Der Bundesrat treibt mehr Geheimniskrämerei, als der Bundestag in den letzten
Jahren seines Bestehens dies gethan. Die Verfassung gestattet den Regierungen,
welche in der Minderheit geblieben, ihre abweichende Ansicht zu vertreten, aber
auch von diesem Rechte ist, mit Ausnahme von einem oder einigen wenigen
Fällen, im Norddeutschen Bunde kein Gebrauch gemacht worden. Diese
Geheimniskrämerei ist an sich schädlich und nimmt jedenfalls dem Bundesrate
den Wert, ein Oberhaus zu ersetzen.
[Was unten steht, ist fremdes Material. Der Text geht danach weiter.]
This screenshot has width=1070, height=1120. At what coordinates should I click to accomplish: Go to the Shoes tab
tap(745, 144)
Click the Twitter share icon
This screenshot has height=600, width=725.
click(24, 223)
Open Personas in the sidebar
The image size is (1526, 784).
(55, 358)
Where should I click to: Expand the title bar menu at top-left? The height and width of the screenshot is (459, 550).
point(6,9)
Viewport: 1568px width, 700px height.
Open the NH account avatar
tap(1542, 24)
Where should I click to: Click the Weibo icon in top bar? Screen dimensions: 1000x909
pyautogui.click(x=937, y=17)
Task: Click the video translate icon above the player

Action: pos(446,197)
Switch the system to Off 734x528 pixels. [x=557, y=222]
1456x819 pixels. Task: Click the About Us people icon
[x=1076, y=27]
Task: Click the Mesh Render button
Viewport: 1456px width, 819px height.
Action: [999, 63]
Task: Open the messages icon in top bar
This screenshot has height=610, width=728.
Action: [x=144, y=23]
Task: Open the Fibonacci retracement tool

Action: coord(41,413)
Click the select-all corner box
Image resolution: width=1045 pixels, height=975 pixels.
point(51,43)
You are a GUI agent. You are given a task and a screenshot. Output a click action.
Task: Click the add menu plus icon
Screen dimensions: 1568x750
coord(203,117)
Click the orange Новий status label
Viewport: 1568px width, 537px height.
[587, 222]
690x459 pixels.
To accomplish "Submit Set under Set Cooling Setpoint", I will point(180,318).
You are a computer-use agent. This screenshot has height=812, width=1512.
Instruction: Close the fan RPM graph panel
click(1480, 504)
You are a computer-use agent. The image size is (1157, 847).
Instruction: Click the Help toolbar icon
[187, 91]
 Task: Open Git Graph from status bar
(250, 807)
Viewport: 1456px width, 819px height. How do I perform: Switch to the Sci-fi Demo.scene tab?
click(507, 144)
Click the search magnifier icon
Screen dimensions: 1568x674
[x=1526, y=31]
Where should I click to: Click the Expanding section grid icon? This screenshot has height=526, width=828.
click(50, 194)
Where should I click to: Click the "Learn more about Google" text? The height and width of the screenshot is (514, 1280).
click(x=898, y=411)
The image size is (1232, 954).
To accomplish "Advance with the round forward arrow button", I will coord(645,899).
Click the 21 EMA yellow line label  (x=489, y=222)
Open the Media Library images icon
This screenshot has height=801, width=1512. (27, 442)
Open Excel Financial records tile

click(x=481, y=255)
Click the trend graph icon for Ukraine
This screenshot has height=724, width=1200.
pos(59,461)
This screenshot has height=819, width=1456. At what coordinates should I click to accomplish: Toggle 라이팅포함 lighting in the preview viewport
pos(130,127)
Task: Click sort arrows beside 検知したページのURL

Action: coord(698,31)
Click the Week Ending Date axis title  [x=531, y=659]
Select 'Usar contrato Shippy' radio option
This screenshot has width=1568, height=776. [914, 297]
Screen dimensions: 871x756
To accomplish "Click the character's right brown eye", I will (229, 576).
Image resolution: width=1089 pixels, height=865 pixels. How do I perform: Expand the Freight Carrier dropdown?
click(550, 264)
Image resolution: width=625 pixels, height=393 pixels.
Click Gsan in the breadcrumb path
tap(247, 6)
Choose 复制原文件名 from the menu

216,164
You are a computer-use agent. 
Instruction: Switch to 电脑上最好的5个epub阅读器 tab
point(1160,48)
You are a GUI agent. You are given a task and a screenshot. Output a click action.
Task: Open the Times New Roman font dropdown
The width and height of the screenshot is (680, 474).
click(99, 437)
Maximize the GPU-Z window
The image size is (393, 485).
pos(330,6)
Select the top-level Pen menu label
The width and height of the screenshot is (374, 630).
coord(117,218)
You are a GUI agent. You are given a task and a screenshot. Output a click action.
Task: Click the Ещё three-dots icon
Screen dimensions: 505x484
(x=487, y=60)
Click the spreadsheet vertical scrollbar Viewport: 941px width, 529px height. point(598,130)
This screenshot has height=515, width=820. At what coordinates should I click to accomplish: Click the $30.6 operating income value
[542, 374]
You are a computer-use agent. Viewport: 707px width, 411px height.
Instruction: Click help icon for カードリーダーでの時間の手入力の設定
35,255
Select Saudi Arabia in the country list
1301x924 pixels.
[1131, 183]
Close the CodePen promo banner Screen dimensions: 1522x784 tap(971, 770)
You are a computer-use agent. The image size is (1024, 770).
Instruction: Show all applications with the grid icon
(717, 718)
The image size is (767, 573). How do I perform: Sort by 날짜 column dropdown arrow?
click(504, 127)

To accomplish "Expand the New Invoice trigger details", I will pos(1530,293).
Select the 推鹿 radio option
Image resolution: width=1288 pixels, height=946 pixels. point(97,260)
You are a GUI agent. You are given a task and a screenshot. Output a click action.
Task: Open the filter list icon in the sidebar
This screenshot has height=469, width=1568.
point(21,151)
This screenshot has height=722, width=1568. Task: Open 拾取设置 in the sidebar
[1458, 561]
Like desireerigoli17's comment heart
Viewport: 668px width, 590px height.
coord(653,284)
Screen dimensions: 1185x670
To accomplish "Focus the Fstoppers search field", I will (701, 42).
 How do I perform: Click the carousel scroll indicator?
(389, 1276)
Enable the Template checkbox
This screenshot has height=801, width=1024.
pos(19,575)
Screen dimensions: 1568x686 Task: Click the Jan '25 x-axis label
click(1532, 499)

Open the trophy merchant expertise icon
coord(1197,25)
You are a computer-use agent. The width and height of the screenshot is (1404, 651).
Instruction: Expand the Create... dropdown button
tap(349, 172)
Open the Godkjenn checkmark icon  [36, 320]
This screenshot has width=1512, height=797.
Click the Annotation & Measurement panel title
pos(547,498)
Wenn Fürst Bismarck an derartiges denkt,
so sollte er dem Bundesrat vor allem die erste Voraussetzung: Oeffentlichkeit,
verschaffen."
In einem fernern Artikel (Nr. 502 vom 26. Oktober 187 1) stellte das-
selbe Blatt die Theorie auf, daß, „soweit der Bundesrat gesetzgebender
Faktor ist", er dem Reichstage nicht übergeordnet, sondern koordinirt sei. 2)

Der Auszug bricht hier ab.